People with disabilities under the age of 40 are not something high schools or hospitals are prepared for. We used to simply get sick and die. But now that modern medicine manages to keep more of us alive, they send us back into the world—some of us with fewer limbs than before—all of us filled with the desire to belong. However, we remain in a thankless limbo between two extremes where many come of age in a world that tells us in a million different ways that to have a disability, physical or mental, is to be weak, unwanted, and unworthy. I am reminded of this by every stolen stare, the flinch at the sight of a scar, the pitiful tenor of discussions related to diagnosis. Perhaps people are afraid of catching whatever affliction they imagine us to have. Or perhaps they’d rather not be reminded that they too are human and human bodies break, they age, and are fundamentally temporary.
And yet, the disability community is resilient—a quality forged, in many ways, by our experiences as disabled people. They are what break us and shape us; like broken glass melted then molded into something different and wholly beautiful. In the same way, we craft our own perspective, rejecting the medical model to reframe disability as a socio-cultural identity where members have shared history, customs, and experience while remaining distinctive in the challenges faced at their own crossroads between intersectional identities.
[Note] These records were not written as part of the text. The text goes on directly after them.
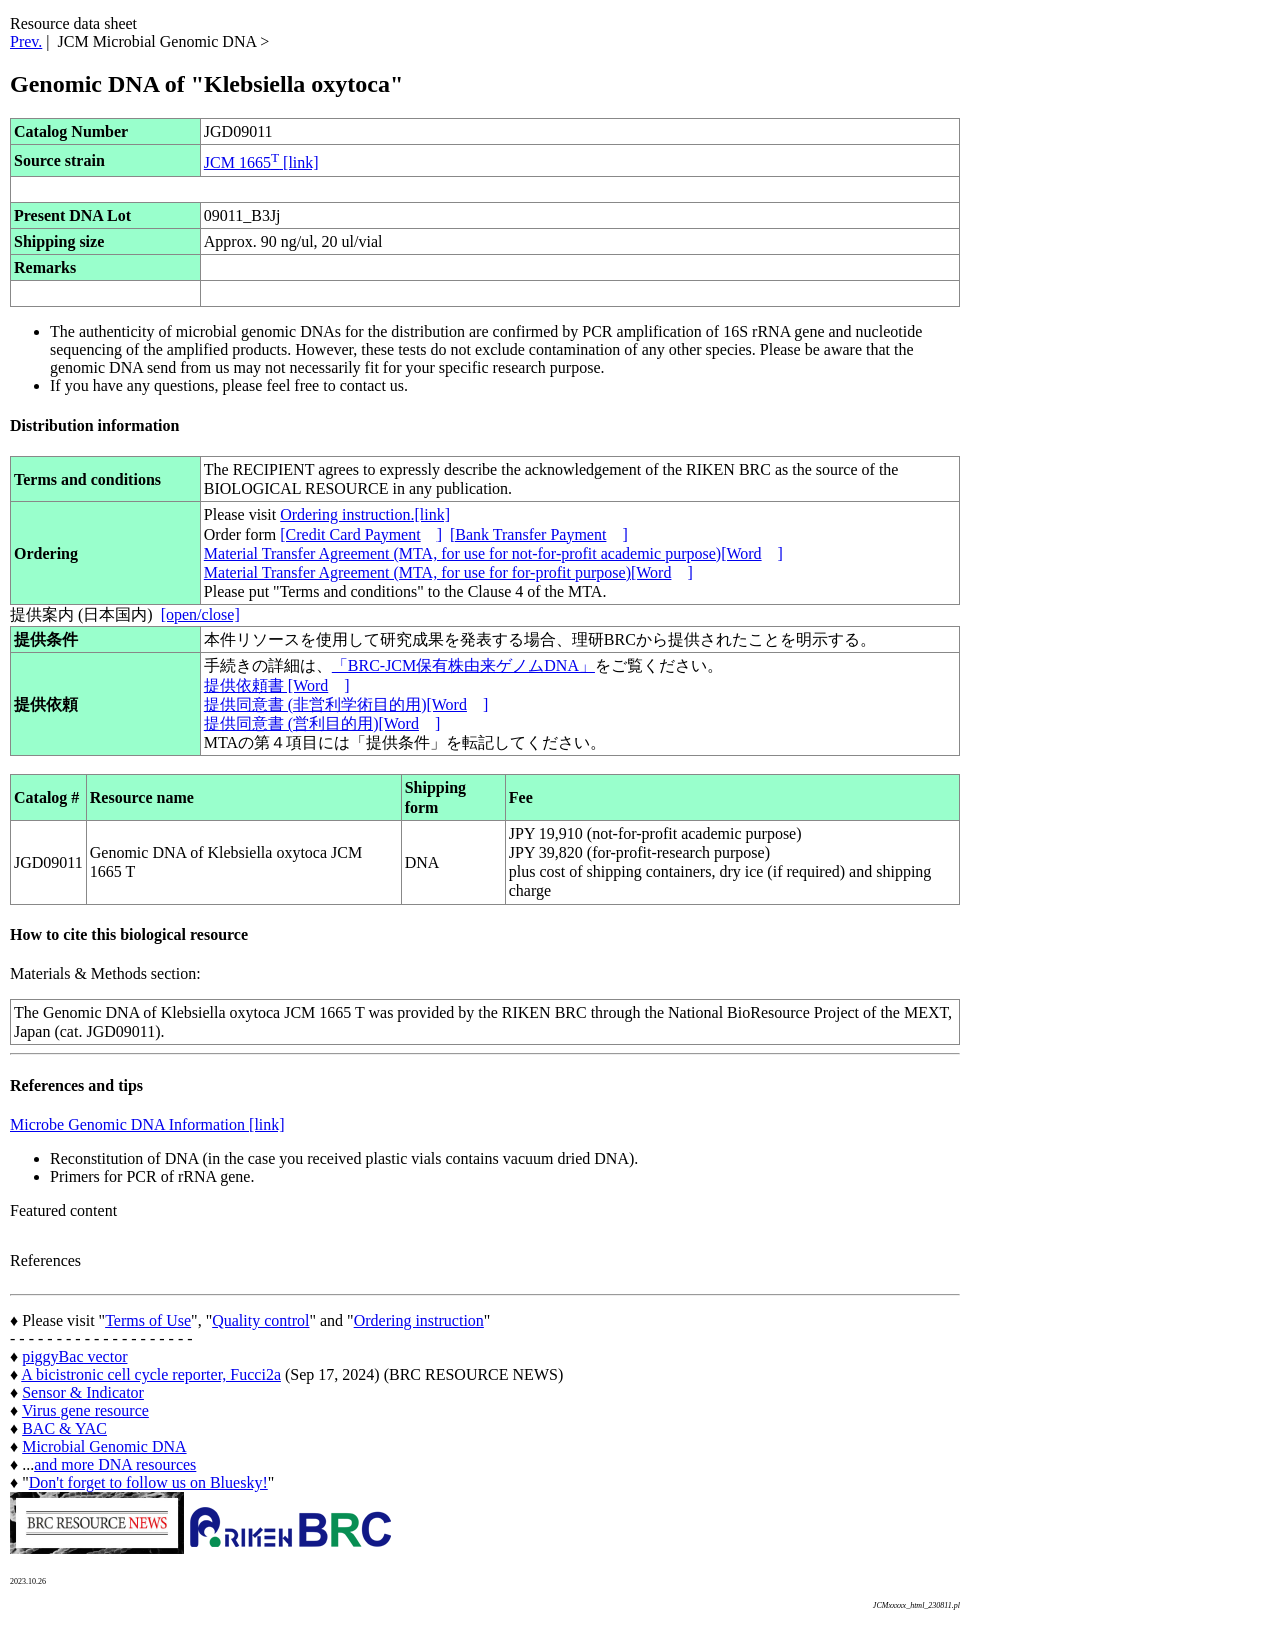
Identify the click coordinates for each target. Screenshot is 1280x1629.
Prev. (26, 41)
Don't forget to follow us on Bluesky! (148, 1482)
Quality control (260, 1320)
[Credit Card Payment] (361, 534)
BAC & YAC (64, 1428)
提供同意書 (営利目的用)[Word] (322, 723)
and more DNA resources (115, 1464)
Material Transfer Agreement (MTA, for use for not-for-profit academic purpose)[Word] (493, 553)
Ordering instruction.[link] (365, 514)
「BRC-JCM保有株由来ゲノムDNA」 (463, 665)
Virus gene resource (85, 1410)
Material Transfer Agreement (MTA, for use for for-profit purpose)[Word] (448, 572)
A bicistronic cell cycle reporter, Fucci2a (151, 1374)
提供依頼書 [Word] (277, 685)
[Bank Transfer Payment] (539, 534)
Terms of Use (148, 1320)
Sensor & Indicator (83, 1392)
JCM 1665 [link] (261, 162)
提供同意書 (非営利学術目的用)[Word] (346, 704)
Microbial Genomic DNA (104, 1446)
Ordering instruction (419, 1320)
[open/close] (200, 614)
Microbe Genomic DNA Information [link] (147, 1124)
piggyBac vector (74, 1356)
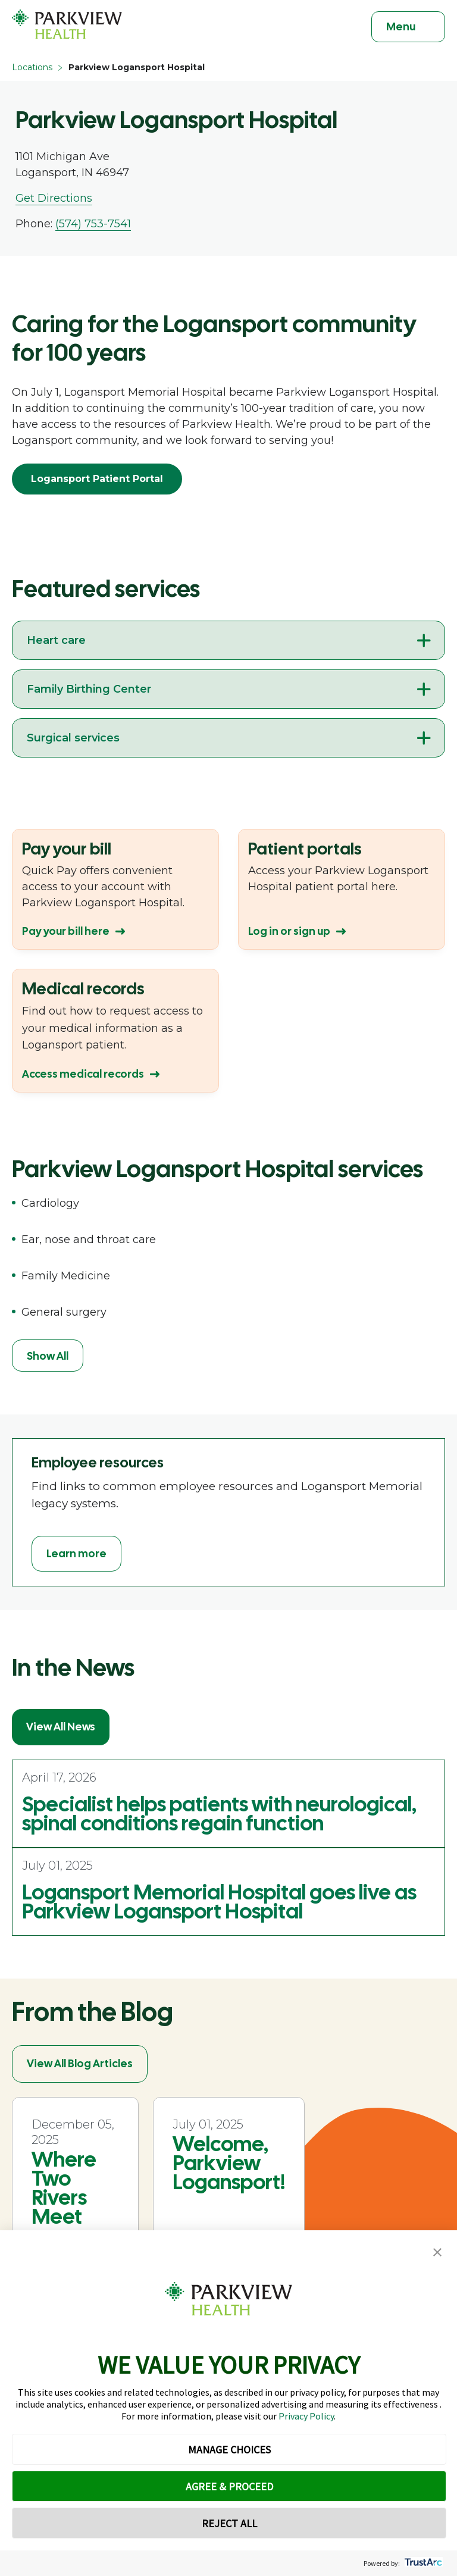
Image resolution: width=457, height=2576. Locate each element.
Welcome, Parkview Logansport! (229, 2163)
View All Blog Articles (80, 2063)
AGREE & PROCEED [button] (229, 2486)
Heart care (56, 640)
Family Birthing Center (89, 689)
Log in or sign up (289, 931)
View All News (60, 1726)
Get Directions (53, 198)
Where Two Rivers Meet (64, 2188)
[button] (437, 2252)
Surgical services (73, 737)
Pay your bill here (65, 931)
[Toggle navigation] (408, 26)
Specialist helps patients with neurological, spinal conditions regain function (219, 1814)
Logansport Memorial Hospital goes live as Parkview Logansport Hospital (219, 1902)
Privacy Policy (306, 2416)
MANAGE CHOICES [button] (229, 2449)
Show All (47, 1356)
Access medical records (83, 1074)
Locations (32, 67)
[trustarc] (422, 2563)
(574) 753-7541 (93, 223)
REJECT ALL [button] (229, 2523)
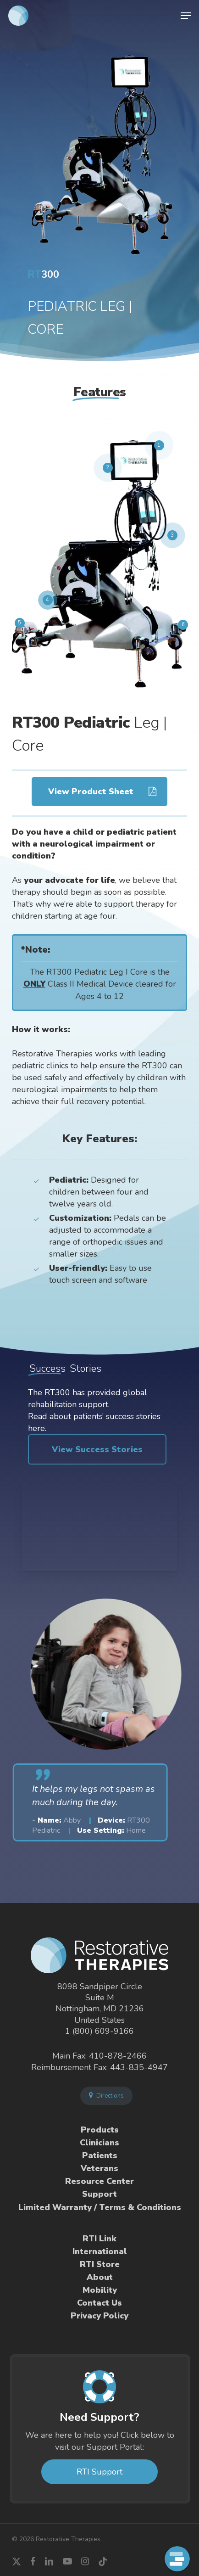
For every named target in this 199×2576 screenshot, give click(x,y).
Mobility (100, 2289)
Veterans (99, 2168)
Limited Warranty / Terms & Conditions (99, 2207)
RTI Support (99, 2471)
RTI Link (99, 2238)
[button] (186, 15)
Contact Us (99, 2302)
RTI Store (100, 2264)
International (99, 2251)
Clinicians (99, 2142)
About (100, 2277)
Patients (99, 2155)
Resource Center (99, 2181)
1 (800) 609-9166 (99, 2031)
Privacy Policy (99, 2315)
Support (99, 2194)
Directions (106, 2096)
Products (100, 2129)
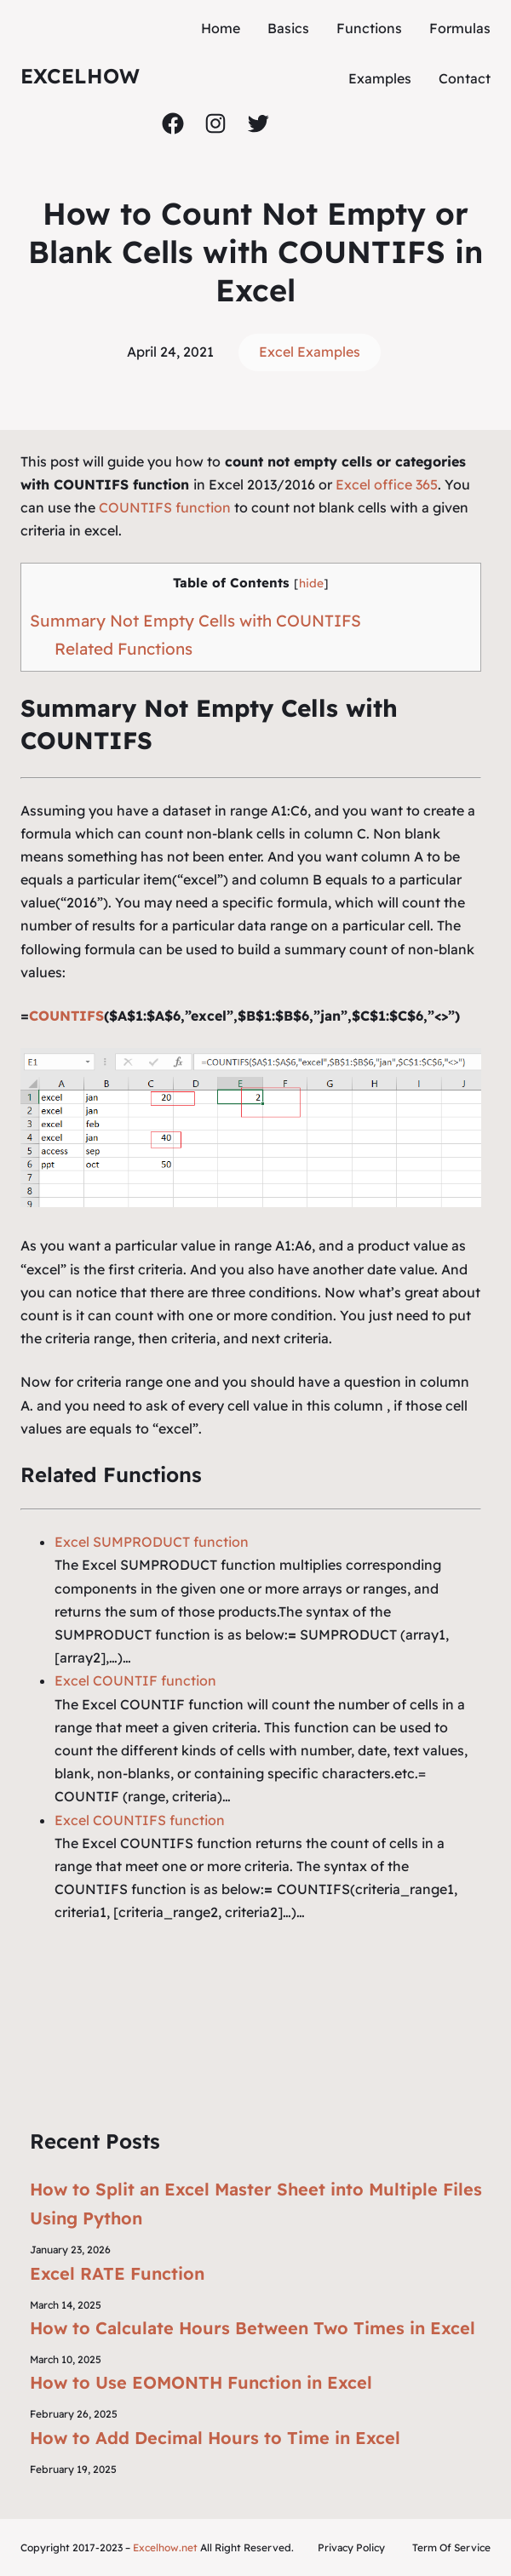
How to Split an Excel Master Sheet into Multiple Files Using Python (256, 2203)
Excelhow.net (165, 2547)
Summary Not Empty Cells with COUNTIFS (195, 620)
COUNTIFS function (165, 507)
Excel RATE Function (117, 2273)
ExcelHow (80, 76)
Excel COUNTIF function (135, 1680)
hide (311, 582)
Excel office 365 (387, 484)
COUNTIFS (66, 1015)
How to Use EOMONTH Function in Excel (201, 2382)
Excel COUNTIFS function (140, 1820)
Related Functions (123, 648)
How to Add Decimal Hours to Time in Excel (215, 2437)
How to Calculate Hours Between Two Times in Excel (252, 2327)
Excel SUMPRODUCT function (152, 1541)
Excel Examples (309, 351)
We do not experience oppression due to individual shortcomings, but because we live in a society that denies us the opportunity to even participate.
Many may read this and feel confused. Afterall, we have the the American’s with Disabilities Act (ADA) which ensures equal protection and opportunity for the disability community under the law. Though the ADA is a monumental achievement, the existence of law, as the history of racial injustice in the U.S. can attest, is a far cry from actualizing the change necessary for a more equitable society. The disability community continues to face immense obstacles including a lack of ADA enforcement and a pervasive attachment to the medical model. So, kept out of sight, out of mind through inaccessible infrastructure and oppressive ideologies, disabled identities have disappeared from the collective consciousness.
To be forgotten in this way is its own form of violence against which I—no, we—fight to be recognized as whole human beings with emotions and desires, worthy of dignity and respect. Ultimately, I owe my sense of self worth and my desire to live not to modern medicine or willpower or stubborn stoicism, but to becoming a part of a community: the disability community, who taught me that you can take pride in the smallest of victories, find humor in the midst of immense pain and value not only what you can do but who you have become.